Снова зашлись, один за другим пустились кружиться, подобно Балашову. Шепотом, шорохом подолов в воздухе, тихим топотом ступней походили на ватагу ребятишек, тишком бегущих по полю пшеницы.

Балашов встал, вновь завертелся, направляясь к середине комнаты. Похожая на орлицу баба, низколобая, горбоносая, широкоплечая, очутилась рядом, а остальные, мало-помалу обессилев, попадали в обморок либо остановились, отступив к стенам.

И вскоре остались только Глеб с той, похожею на орлицу. Тела и лица их от быстрых движений обрели полупрозрачность, размытость, они крутились, сжав вытянутые руки, точно шестеренки поразительнейшего устройства — рядом, но не соприкасаясь, в согласии и единстве.

Тощая баба испустила резкий крик, ринулась к балкам, завертелась, удалилась от Балашова и замедлила кружение, покуда не остановилась вовсе: прямая, лоснящаяся от пота, спутанные волосы слиплись, точно хохол у цапли, а платье прилипло к гладкой, плоской груди. Полно, да и была ли то баба?..

— Братья и сестры мои во Христе, — заговорила безгрудая, — высоко поднялась я в смарагдовом аэроплане до самого лика Божьего. Разодели меня ангелы в шинель кожаную, белую, будто снег, да очки дали авиаторские, алмазные, да надели шлем, как у летунов, только белый.

Долго летела я сквозь тьму, пока не увидела вдали великие, яркие очи Господни, пылающие вдвое ярче, чем Лондон в ночи. Приближаясь, я могла различить миллионы электрических лампочек рая, и вспыхивали огни, миллион за миллионом, а из ста тысяч патефонов раздавалось ангельское пение.

Друзья мои, речи Божьи несут к земле телеграфные линии, что тоньше паутинки и что многочисленней волос на всех челах России, совокупно взятых, а наивозлюбленнейшие из ангелов Господних ездят в золотых авто с жемчужными шинами и сигнальными ронжами из серебра! И я долетела на своем изумрудном аэроплане до Божьего лика, и еще дальше, и там, на зеленом холме, у электрической реки, увидела, как говорит Христос Заступник с нашим Христом, нашим ангелом Божьим, с братом нашим, Балашовым! И вижу я, братья и сестры, что теперь Глеб Алексеевич с небеси возвращается и несет нам вести, послание Божье! Чу! Возвратился!

И эхом донеслось от теней у стены:

— Возвратился!

— Братья и сестры, — заговорил Балашов. С подбородка его капал пот. Глеб шатался, моргал, говорил неразборчиво. Дышал медленно, долго и глубоко. Встал и улыбнулся. И снова улыбка преобразилась в обращенную вовнутрь черноту, точно духу его не совладать было с чрезмерно долгим счастьем. — Да, — обессиленно подтвердил Балашов, — да, я там был и говорил с родным братом нашим, сыном Божьим, заступником голубей да голубиц белых!

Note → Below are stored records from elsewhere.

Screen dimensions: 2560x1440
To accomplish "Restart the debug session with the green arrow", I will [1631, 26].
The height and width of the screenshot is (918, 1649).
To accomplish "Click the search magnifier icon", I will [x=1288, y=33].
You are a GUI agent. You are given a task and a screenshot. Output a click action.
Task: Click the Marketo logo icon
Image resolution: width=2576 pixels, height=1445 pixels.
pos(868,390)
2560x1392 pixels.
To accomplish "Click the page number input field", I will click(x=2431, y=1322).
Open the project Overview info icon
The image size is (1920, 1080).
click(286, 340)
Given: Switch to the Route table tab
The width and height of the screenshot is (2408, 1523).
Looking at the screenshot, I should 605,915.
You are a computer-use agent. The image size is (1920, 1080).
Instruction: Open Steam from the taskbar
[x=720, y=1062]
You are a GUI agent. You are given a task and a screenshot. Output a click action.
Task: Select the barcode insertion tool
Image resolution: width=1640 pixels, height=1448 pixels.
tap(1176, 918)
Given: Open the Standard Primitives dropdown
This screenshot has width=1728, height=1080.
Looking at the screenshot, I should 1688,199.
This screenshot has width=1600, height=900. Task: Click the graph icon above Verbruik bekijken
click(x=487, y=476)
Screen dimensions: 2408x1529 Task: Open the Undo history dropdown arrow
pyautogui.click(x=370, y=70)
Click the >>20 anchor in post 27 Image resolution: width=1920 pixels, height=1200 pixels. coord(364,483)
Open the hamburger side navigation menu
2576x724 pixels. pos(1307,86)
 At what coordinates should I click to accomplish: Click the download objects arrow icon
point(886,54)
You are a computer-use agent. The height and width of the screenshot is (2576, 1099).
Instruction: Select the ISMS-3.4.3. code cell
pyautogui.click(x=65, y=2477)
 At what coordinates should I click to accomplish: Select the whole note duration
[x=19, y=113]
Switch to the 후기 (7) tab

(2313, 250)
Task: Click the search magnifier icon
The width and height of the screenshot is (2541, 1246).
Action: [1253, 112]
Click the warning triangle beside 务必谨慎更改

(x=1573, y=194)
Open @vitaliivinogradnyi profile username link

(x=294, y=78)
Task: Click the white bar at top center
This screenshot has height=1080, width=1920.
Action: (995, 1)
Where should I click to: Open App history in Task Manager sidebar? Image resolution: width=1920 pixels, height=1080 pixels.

— О нас печется заступник наш, — пробормотали в ответ растекшиеся по стенам тени, — не о воронье мертвом!

— И сказал Он мне, что время небесное иное и что годы следует считать часами. Жили мы в Языке во тьме ночной, но близится рассвет!

— Аминь!

Отклики, доносившиеся от теней у стен, лишь укрепили новое состояние Балашова, отличное от того, в котором Глеб только что пребывал. Голос старосты окреп.

— В первом часу, — продолжал Глеб, — пришли в наш дом царевы слуги, дабы забрить в солдаты голубей белых. Но с Божьей помощию и по наущению Господнему разъяснили мы им о миролюбии нашем, и тогда оставили нас!

— Год на земле — что час на небе, — пробормотали в ответ тени.

— Во втором часу пришли те, кто прозывал себя революционерами-социалистами. Похвалили за праведность, одобрили общинный уклад и кур забрали!

Тени у стен расхохотались.

— В третьем часу пришли пьяные слуги царевы, назвали нас изменниками, нехристями, побили братьев да сестер, иконы заставили целовать да водку пить, забрали коней и ушли. А с ними ушел и земский начальник.

— Волки! У ангелов воровать!

— В четвертом часу прошел по дворам мор, а мы ослабели, работая без лошадей, и дюжина из нас обрела у Христа приют вечный.

— Иисус своих узнает!

— В пятом часу пришли те, что назывались большевиками, принесли красное знамя, велели радоваться смерти царя, врага нашего, сказали, что теперь мы свободны, вольны по-своему жить, при коммунизме. Мы им сказали, что издавна общиной жили. Засмеялись большевики, забрали всю еду и утварь, что нашли, и оставили нас.

— Воронье!

— В шестом часу пришли чехи с жидом. Обыскали дома, забрали хлеб, стали скотину нашу резать и есть. Учителя расстреляли. Вновь земский начальник вернулся. Чехи уйти обещались, да замешкались.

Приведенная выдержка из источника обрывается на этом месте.